BRIEF:
Format the records below as a Markdown table with the columns "Row" and "Line", one numbered row per line of text. Omit blank lines and leave out the pictures.

INFORMATION SHOWN:
::::::
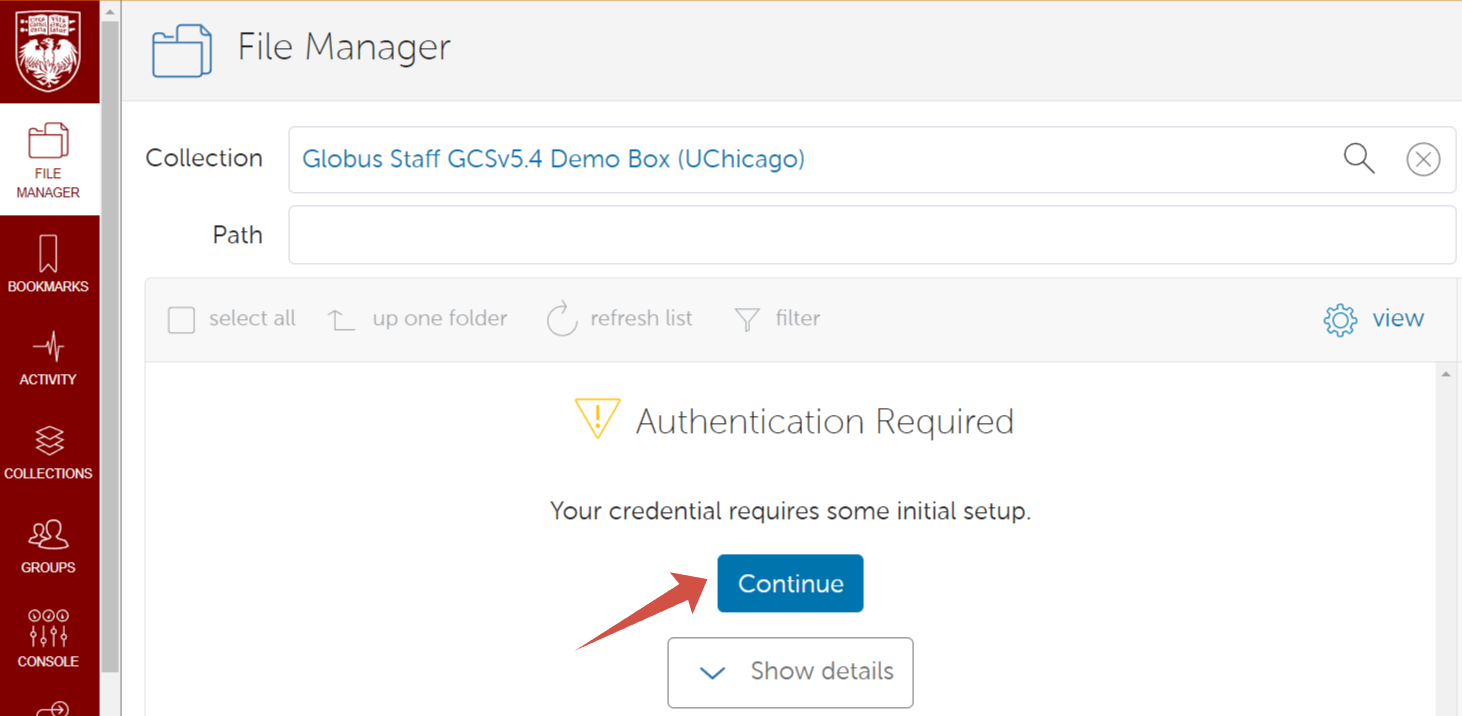Click the collection search magnifier icon
Image resolution: width=1462 pixels, height=716 pixels.
[x=1358, y=159]
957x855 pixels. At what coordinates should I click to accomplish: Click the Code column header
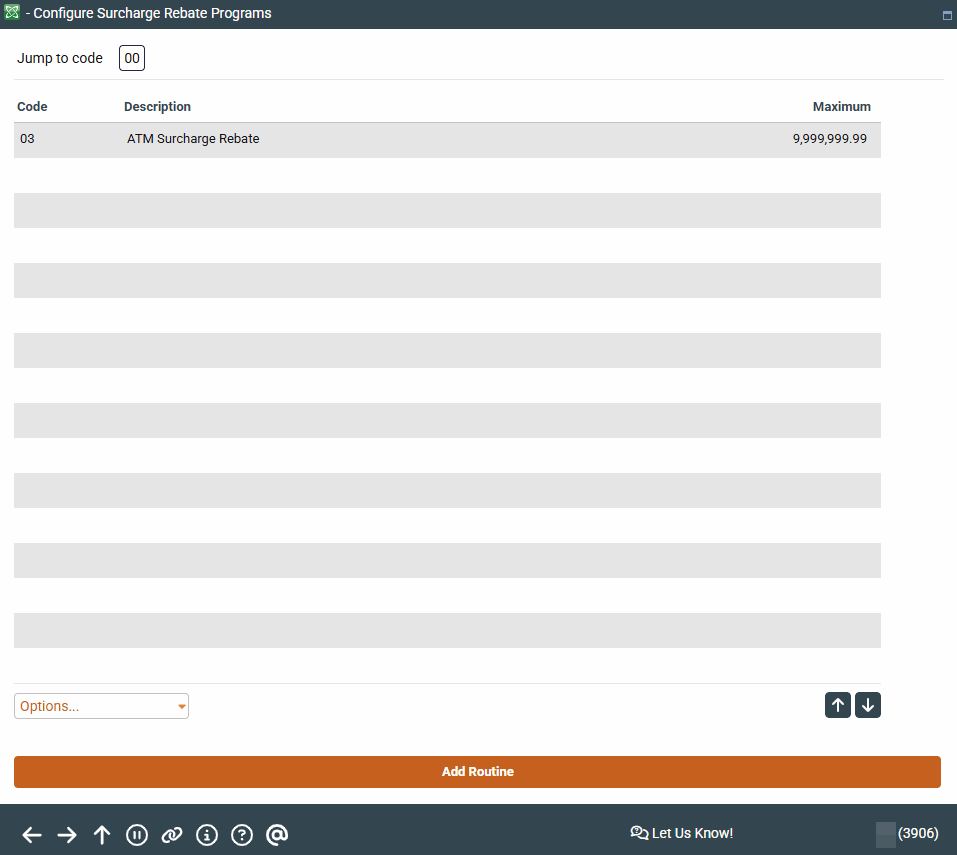click(x=32, y=107)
::::::
FINAL ANSWER:
| Row | Line |
|---|---|
| 1 | Click the collection search magnifier icon |
| 2 | Image resolution: width=1462 pixels, height=716 pixels. |
| 3 | [x=1358, y=159] |
| 4 | 957x855 pixels. At what coordinates should I click to accomplish: Click the Code column header |
| 5 | click(x=32, y=107) |